De ces âges obscurs nous est resté un vocabulaire qui mêle intimement argent et morale. En anglais, le Jugement dernier est appelé Reckoning, le « règlement des comptes ». Le mot guilty (« coupable ») est dérivé du vieil anglais geild, qui signifiait « indemnité » ou « sacrifice », et de l'allemand geld (« argent »). Pour les juifs et les chrétiens, la « rédemption » veut également dire le « rachat ». Jésus meurt sur la croix pour racheter les péchés de l'humanité. Avec un surmoi collectif pareil, pas étonnant que la majorité des Européens d'aujourd'hui, et pas seulement les Allemands, obtus, forcément obtus, estiment que les Grecs sont les premiers responsables de leur malheur.

Le sort du débiteur étant de son fait, le créancier est donc habilité à agir envers lui, presque comme bon lui semble, et jusqu'à la sauvagerie. La manière la plus ancienne et la plus pratique a été de se saisir de sa personne ou de celles de ses épouse, fils ou filles, pour les faire travailler jusqu'au remboursement du capital et des intérêts. La dette est donc intimement liée à l'esclavage, au moins autant qu'à la guerre, grande pourvoyeuse de captifs.

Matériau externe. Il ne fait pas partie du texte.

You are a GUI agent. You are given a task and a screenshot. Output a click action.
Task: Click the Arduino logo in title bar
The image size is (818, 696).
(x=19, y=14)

Et pas seulement dans les sociétés antiques. L'exploitation de l'Amérique à partir de la conquête s'est réalisée essentiellement grâce à l'utilisation de millions de péones, des paysans endettés réduits au travail forcé sur les latifundia de leurs créanciers. On s'en souvient peu, mais la loi d'interdiction de l'esclavage promulguée par Abraham Lincoln lors de la guerre de Sécession libère aussi des travailleurs blancs surendettés. L'Inde n'a supprimé les dernières lois permettant l'esclavage pour dettes qu'en 1 975 et le Pakistan qu'en 1992.

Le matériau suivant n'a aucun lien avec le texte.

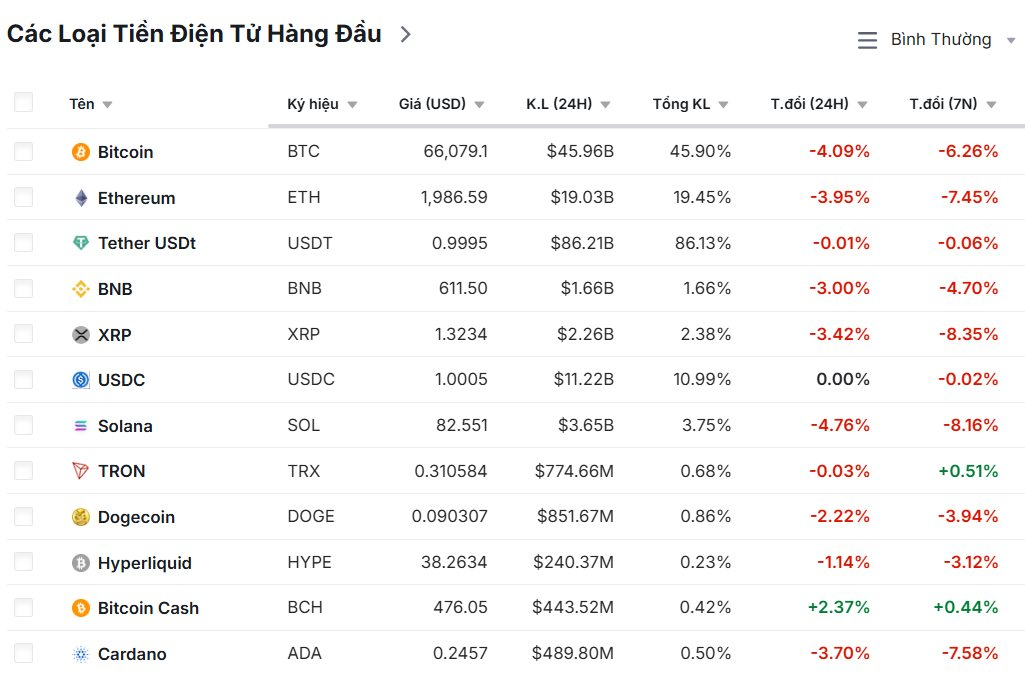Click the USDC logo icon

C'est ainsi que, depuis trois mille ans, possédants et possédés s'affrontent avec acharnement. Et si l'image de l'endetté est mauvaise, celle de l'usurier, du banquier l'est encore davantage, jusqu'à les placer en marge de la société, comme les juifs sous l'Ancien Régime. « Chaque fois qu'un conflit ouvert a éclaté entre classes sociales, il a pris la forme d'un plaidoyer pour l'annulation des dettes, la libération des asservis et, en général, pour la redistribution équitable des terres », explique David Graeber. A partir du XIXe siècle av. J.-C., les Mésopotamiens, ceux-là mêmes qui avaient inventé le prêt à intérêt vers 3000 av. J.-C., « effacent les ardoises » pour éviter les révoltes et continuer à percevoir des impôts.

L'abandon des créances tous les sept ans, institué par Moïse, rétablit l'égalité entre les enfants d'Israël, conformément au mythe fondateur : « Je suis l'Eternel, ton Dieu, qui t'a sorti de la maison d'esclavage en Egypte.»

Une course à l'abîme

Au VIe siècle avant notre ère, dans Athènes, petite cité au bord de la révolution sociale, le législateur Solon décrète la remise des dettes et l'interdiction de l'asservissement. Il fait franchir un pas de géant à la démocratie : désormais chaque citoyen est à la même distance du pouvoir (isocratie) et a donc vocation à l'exercer. Au lendemain de la Seconde Guerre mondiale, Keynes appelait à « euthanasier les rentiers » afin d'ouvrir le chemin à un nouveau contrat social progressiste.

Au tournant du XXe siècle, le capitalisme financier a eu l'ambition de faire tourner la machine à l'envers en permettant à tout le monde de devenir rentier, de manière que tous les « travailleurs » puissent happer un fragment des profits créés par leur propre exploitation. On a appelé cela « la démocratisation de la finance ». Formidable renversement opéré par la magie des marchés spéculatifs : les pauvres, ou du moins les classes moyennes laborieuses, fournissent l'épargne qui permet de prêter aux riches, qui eux, abusent de l'emprunt pour spéculer sur l'immobilier, les matières premières, les monnaies... Comme dit la chanson : « le monde a changé de base », non pas, hélas, grâce au communisme, mais avec la révolution reaganienne.

Pour interrompre cette course à l'abîme, David Graeber, rejeton de la gauche radicale américaine, appelle à en finir avec les dettes, par un « jubilé biblique planétaire ». Effaçons toutes les ardoises, et imaginons enfin des relations dont le centre ne soit pas l'argent. Pour être enfin humains.

* La Monnaie souveraine, 1998, ouvrage collectif 1998, éditions Odile Jacob.

Pour une anthropologie anarchiste (Lux). Dette, cinq mille ans d'histoire, Les liens qui libèrent, 624 p., 29 euros.